* [What is expected]
Transcribe, word for word and without additions, each line below from the one containing "Click the Save disk icon in toolbar" through the one containing "620x415 pixels.", both ends included.
++++ Material provided ++++
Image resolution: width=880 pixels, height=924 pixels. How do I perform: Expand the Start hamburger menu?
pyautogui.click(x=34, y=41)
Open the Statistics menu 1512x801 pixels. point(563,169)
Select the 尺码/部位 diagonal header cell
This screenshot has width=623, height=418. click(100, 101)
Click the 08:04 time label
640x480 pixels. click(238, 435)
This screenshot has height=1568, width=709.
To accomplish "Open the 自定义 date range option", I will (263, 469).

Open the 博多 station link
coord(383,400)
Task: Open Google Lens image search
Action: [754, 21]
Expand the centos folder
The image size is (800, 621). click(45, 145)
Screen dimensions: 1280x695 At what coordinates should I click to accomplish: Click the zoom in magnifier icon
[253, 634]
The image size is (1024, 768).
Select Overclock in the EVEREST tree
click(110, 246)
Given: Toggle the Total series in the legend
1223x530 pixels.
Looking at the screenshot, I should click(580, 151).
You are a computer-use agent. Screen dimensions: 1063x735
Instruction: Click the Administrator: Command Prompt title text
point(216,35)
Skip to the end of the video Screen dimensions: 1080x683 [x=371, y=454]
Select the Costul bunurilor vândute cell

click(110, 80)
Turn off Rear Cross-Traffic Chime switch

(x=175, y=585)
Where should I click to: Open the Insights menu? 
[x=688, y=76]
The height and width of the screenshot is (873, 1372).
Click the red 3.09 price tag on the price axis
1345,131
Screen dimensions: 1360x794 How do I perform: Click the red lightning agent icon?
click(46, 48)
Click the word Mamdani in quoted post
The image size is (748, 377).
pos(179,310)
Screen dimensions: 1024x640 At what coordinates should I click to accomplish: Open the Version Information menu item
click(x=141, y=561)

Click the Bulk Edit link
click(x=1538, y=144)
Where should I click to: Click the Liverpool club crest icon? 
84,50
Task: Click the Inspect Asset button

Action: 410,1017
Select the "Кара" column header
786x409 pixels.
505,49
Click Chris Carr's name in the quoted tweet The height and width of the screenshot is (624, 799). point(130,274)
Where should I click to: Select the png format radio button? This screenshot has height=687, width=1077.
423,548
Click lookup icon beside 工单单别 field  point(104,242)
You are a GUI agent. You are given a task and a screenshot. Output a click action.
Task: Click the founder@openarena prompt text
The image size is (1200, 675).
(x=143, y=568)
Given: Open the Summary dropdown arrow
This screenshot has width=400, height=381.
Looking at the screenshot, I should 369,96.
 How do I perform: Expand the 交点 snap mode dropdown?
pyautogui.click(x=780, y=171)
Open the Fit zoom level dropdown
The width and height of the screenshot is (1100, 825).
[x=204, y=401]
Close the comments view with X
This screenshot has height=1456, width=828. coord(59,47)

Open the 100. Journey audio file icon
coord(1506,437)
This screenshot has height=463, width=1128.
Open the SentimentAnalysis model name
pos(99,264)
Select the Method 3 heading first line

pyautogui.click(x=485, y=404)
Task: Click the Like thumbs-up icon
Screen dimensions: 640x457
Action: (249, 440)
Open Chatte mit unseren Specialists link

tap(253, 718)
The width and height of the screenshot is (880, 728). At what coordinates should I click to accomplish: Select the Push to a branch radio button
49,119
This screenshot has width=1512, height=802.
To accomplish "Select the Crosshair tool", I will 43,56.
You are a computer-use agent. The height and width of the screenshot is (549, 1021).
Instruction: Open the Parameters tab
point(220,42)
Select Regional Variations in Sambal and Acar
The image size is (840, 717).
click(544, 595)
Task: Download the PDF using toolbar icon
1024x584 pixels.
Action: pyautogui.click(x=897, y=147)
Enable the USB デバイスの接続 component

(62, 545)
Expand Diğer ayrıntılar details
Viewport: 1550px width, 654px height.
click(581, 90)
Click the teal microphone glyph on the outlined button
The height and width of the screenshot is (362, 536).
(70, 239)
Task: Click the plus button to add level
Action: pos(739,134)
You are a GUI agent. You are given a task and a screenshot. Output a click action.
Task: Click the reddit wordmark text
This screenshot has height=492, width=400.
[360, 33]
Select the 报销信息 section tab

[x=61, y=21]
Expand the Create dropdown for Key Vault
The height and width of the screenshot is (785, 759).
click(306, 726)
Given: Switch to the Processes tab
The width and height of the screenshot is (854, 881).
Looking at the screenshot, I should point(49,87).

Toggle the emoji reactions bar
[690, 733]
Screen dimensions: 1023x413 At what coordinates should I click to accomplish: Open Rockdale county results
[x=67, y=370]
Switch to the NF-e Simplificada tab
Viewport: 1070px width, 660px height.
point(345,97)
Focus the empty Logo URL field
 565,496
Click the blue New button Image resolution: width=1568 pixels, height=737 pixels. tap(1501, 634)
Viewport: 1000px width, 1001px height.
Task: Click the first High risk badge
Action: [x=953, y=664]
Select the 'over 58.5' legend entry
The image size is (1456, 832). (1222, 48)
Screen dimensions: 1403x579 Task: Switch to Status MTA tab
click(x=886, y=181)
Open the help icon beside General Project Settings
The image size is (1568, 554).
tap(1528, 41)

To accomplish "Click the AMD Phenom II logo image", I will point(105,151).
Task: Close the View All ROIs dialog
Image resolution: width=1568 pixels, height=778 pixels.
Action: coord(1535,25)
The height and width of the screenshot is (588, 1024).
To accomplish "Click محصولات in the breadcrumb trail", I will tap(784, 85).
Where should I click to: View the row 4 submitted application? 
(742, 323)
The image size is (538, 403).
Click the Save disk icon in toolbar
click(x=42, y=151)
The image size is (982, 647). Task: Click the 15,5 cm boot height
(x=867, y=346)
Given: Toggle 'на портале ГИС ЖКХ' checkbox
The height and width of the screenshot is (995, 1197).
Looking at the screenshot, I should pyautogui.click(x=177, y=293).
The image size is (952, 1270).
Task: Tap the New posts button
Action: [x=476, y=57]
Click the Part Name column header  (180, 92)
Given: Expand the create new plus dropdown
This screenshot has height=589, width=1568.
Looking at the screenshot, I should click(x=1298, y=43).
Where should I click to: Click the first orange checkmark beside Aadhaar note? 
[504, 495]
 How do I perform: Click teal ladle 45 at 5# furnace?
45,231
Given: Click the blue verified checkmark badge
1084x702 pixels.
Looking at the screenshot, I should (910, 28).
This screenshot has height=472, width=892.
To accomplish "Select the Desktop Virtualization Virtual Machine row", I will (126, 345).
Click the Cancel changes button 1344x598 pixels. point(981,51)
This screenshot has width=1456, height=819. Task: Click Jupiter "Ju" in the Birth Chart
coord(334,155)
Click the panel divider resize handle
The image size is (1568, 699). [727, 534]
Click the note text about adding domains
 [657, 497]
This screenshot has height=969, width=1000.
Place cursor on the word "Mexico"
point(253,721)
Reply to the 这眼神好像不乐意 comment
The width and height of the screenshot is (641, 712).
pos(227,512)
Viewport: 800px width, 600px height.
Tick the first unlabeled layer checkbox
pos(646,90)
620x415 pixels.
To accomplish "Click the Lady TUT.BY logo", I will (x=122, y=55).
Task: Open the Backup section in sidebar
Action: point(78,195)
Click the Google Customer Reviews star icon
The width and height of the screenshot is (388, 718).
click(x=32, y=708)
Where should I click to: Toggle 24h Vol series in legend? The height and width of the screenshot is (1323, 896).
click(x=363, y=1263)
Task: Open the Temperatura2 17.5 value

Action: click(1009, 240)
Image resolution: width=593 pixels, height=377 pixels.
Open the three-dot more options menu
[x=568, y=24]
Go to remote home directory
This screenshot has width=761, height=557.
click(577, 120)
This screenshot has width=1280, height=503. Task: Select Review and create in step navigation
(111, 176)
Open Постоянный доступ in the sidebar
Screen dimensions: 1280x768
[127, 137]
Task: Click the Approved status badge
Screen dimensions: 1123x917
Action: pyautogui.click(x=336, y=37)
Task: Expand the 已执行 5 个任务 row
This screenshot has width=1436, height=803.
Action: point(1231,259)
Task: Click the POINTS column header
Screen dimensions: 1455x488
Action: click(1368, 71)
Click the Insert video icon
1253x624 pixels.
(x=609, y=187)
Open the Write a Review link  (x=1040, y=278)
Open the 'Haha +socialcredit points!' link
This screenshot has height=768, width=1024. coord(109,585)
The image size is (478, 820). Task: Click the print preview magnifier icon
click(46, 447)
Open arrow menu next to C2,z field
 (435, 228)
++++
* [Solution for this task]
Click the Save disk icon in toolbar
click(x=42, y=151)
The image size is (982, 647). Task: Click the 15,5 cm boot height
(x=867, y=346)
Given: Toggle 'на портале ГИС ЖКХ' checkbox
The height and width of the screenshot is (995, 1197).
Looking at the screenshot, I should pyautogui.click(x=177, y=293).
The image size is (952, 1270).
Task: Tap the New posts button
Action: [x=476, y=57]
Click the Part Name column header  (180, 92)
Given: Expand the create new plus dropdown
This screenshot has height=589, width=1568.
Looking at the screenshot, I should click(x=1298, y=43).
Where should I click to: Click the first orange checkmark beside Aadhaar note? 
[504, 495]
 How do I perform: Click teal ladle 45 at 5# furnace?
45,231
Given: Click the blue verified checkmark badge
1084x702 pixels.
Looking at the screenshot, I should (910, 28).
This screenshot has height=472, width=892.
To accomplish "Select the Desktop Virtualization Virtual Machine row", I will (126, 345).
Click the Cancel changes button 1344x598 pixels. point(981,51)
This screenshot has width=1456, height=819. Task: Click Jupiter "Ju" in the Birth Chart
coord(334,155)
Click the panel divider resize handle
The image size is (1568, 699). [727, 534]
Click the note text about adding domains
 [657, 497]
This screenshot has height=969, width=1000.
Place cursor on the word "Mexico"
point(253,721)
Reply to the 这眼神好像不乐意 comment
The width and height of the screenshot is (641, 712).
pos(227,512)
Viewport: 800px width, 600px height.
Tick the first unlabeled layer checkbox
pos(646,90)
620x415 pixels.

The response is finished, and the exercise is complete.